Vimos no último estudo bíblico que José de Arimateia havia tirado o corpo de Jesus da cruz, envolvido-o num lençol de linho e fez o sepultamento num túmulo aberto em rocha (Lc 23:53). Soubemos também pela narrativa do 3º Evangelho que as mulheres que seguiram o Senhor desde a Galileia acompanharam todas as etapas do sofrimento do Mestre rumo ao Calvário. Agora, porém, elas serão as primeiras testemunhas da ressurreição e para tanto tomaram nota do lugar onde o corpo fora colocado afim de retornarem após o término do sábado.

Entretanto, como também havia compartilhado no estudo anterior, as circunstâncias não permitiram que Jesus viesse a ter um funeral. Por mais que fosse louvável a atitude dessas valorosas discípulas, todos os preparativos feitos por elas acabaram sendo desnecessários. Quando chegaram ao local, o Mestre já tinha ressuscitado.

Curioso foi que Jesus, antes mesmo de empreender a sua última peregrinação da Galileia até Jerusalém, havia predito a sua morte e ressurreição (9:22), o que se repetiu novamente no caminho para a Cidade Santa (18:31-33). E o autor bíblico não deixou de registrar a lentidão dos discípulos homens em acreditarem na ressurreição sendo certo que eles nada entendessem a este respeito porque "o sentido destas palavras era-lhes encoberto" (18:34). Em tal caso, o medo, ou, quem sabe, o sentimento de insegurança de ficarem sem o Mestre, impedia-lhes de tirar suas dúvidas. Afinal, era um assunto que, talvez, parecesse ao mesmo tempo tão metafórico quanto real de modo que devesse ser mais cômodo não obterem a confirmação do que temiam. Suponho que resolveram pensar que todo aquele papo de morte fosse mais num sentido figurado e acabaram esquecendo-se das palavras ditas anteriormente pelo Senhor.

"Como todos se maravilhassem de quanto Jesus fazia, disse aos seus discípulos: Fixai nos vossos ouvidos nas seguintes palavras: o Filho do Homem está para ser entregue nas mãos dos homens. Eles, porém, não entenderam isto, e foi-lhes encoberto para que o não compreendessem; e temiam interrogá-lo a este respeito." (9:43b-45)

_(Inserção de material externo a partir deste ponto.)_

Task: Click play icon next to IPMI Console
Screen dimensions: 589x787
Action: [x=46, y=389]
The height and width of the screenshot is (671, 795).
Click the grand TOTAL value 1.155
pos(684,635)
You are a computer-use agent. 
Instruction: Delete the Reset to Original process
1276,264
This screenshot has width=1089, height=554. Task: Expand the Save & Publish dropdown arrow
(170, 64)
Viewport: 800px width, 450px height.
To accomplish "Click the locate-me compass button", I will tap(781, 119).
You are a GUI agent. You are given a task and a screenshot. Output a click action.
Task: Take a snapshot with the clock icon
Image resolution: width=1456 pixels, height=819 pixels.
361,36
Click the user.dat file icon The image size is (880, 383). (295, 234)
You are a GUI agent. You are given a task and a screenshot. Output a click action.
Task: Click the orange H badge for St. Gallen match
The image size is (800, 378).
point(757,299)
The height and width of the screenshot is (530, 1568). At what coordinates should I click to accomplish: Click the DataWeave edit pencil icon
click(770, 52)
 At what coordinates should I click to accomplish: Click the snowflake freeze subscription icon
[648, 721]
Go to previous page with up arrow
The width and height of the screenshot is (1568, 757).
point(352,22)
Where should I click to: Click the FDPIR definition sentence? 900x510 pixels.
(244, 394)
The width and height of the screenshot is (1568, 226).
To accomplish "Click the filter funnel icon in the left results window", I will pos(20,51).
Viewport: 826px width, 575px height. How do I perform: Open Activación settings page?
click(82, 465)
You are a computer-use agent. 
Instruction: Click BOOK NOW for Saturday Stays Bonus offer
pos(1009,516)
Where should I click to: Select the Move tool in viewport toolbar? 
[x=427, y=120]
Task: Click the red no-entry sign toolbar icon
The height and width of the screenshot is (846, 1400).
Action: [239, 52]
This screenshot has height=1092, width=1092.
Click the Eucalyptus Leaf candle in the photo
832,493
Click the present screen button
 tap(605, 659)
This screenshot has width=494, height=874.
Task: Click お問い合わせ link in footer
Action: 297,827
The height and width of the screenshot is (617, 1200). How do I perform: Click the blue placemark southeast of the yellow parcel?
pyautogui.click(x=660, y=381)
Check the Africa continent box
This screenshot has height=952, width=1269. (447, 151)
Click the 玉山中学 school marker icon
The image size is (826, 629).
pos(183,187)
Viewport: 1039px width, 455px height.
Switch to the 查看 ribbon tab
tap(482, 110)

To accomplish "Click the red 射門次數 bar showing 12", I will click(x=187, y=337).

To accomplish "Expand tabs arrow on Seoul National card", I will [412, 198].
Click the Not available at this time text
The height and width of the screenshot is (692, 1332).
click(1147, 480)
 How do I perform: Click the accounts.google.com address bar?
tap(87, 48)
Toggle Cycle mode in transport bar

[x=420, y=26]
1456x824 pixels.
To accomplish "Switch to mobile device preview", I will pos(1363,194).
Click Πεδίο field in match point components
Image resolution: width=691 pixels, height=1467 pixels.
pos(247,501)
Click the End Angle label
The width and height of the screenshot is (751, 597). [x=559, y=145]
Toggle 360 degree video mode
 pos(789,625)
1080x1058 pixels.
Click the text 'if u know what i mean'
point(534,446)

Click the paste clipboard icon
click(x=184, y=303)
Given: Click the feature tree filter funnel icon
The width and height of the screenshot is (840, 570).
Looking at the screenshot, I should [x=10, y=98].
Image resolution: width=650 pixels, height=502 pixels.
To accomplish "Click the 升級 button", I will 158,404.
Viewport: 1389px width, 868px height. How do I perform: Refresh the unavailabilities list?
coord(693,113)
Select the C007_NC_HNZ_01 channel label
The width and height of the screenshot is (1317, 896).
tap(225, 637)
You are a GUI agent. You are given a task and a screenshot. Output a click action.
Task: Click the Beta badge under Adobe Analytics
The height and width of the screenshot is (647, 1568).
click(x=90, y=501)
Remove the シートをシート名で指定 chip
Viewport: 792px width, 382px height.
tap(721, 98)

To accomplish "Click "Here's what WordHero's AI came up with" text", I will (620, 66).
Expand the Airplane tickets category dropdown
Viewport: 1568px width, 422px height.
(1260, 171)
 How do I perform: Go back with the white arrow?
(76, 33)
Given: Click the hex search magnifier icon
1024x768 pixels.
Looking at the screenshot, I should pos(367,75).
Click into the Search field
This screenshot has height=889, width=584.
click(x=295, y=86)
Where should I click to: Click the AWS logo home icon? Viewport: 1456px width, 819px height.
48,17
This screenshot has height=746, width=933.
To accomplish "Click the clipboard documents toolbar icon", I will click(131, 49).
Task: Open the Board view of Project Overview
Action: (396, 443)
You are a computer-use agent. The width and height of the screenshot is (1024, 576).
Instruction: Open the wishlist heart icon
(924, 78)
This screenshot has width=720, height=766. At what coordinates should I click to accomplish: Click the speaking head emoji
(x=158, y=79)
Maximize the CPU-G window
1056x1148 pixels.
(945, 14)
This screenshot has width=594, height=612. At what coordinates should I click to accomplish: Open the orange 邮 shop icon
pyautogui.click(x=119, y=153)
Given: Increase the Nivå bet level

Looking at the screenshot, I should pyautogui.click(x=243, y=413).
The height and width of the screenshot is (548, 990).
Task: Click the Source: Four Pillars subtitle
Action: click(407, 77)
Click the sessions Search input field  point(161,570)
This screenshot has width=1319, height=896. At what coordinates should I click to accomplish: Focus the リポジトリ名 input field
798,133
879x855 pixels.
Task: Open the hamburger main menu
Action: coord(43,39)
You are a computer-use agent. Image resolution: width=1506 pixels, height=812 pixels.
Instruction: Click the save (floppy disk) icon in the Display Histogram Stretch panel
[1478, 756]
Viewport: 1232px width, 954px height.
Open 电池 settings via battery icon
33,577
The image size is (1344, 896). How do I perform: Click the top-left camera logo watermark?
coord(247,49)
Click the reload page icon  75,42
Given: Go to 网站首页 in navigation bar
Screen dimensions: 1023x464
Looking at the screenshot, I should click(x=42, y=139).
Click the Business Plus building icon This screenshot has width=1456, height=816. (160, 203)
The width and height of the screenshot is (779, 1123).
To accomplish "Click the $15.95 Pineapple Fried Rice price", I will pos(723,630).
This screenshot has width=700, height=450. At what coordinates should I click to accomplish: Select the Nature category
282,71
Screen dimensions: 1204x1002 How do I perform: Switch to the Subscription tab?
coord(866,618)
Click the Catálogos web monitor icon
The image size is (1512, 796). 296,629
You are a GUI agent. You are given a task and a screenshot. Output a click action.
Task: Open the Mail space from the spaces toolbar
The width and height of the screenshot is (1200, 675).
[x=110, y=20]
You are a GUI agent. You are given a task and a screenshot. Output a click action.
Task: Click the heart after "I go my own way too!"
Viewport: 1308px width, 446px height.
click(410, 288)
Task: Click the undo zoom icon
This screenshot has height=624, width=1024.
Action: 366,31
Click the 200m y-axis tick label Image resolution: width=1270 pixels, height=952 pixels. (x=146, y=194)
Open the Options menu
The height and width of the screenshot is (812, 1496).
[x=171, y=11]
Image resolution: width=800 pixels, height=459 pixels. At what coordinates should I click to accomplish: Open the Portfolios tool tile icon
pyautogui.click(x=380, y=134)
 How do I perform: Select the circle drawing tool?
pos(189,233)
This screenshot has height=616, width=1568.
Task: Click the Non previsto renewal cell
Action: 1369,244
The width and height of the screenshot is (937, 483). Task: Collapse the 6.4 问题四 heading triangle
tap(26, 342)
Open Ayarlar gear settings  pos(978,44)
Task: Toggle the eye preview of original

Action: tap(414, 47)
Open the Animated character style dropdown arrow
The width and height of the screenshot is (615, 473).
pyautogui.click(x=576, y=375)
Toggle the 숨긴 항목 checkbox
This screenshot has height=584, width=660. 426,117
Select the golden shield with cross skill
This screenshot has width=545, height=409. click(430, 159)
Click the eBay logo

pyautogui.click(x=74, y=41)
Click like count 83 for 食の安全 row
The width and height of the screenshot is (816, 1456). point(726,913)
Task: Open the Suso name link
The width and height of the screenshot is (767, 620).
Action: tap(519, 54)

Esta bem poderia ser uma análise freudiana do episódio bíblico já que o pai da psicanálise afirmava serem todos os esquecimentos intencionais. Mas a demora aqui está relacionada à lembrança de uma notícia feliz - a ressurreição. E suponho que, quando Jesus predisse a sua morte, as mentes de seus seguidores ficaram tão atordoadas que eles se bloquearam tornando-se incapazes de ouvir atentamente o restante da mensagem, a qual falava de vida e de um final feliz.

Interessante lermos nas entrelinhas que as mulheres estavam mais atentas e receptivas ao novo do que os discípulos homens. Os apóstolos consideraram a versão delas fantasiosa como se as mentes de todas tivessem produzido um alucinante equívoco quando foram até o túmulo. Não souberam ouvi-las conforme deveriam e permaneceram por um tempo apegados a enrijecidos conceitos sobre a existência humana.

Todavia, Pedro saiu apressadamente em direção ao sepulcro. Justamente ele, o único dentre os apóstolos que havia negado confessionalmente a Jesus por três vezes (22:54-62), parece ter sido o primeiro varão a crer nas boas novas anunciadas pelas mulheres. E, uma vez confirmando a notícia, maravilhou-se com o ocorrido (24:12).

Suponho que nenhum outro milagre de Jesus tenha superado a experiência da ressurreição sem a qual a sua obra ficaria incompleta. Aquela foi uma verdadeira lição de esperança em relação à vida pois revela ser a morte física de todos nós uma mera aparência sem nenhum poder sobre a alma eterna. Além do mais, o fato do Mestre ter ganhado um novo corpo (transformado) veio nos ensinar sobre a plenificação do Reino de Deus entre a humanidade porque voltaremos a viver e somos convocados a fazer parte de uma era futura que aguarda pela necessária renovação planetária. Por isso é que precisamos trabalhar firmemente pela concretização desse ideal através do Evangelho de Cristo cujas sementes foram plantadas há dois mil anos pelo nosso Senhor.

Verdade é que nada pode matar essa esperança de um novo amanhecer. A realidade não se restringe às dimensões da fisicalidade limitadas pelos nossos cinco sentidos. Nosso Pai Eterno é Deus de vivos e não de mortos como Jesus bem havia respondido aos saduceus (20:37-38). Portanto, se somos chamados para a eternidade, precisamos conceber a existência a partir deste ponto de vista revolucionário e darmos um novo sentido a tudo o quanto fazemos aqui.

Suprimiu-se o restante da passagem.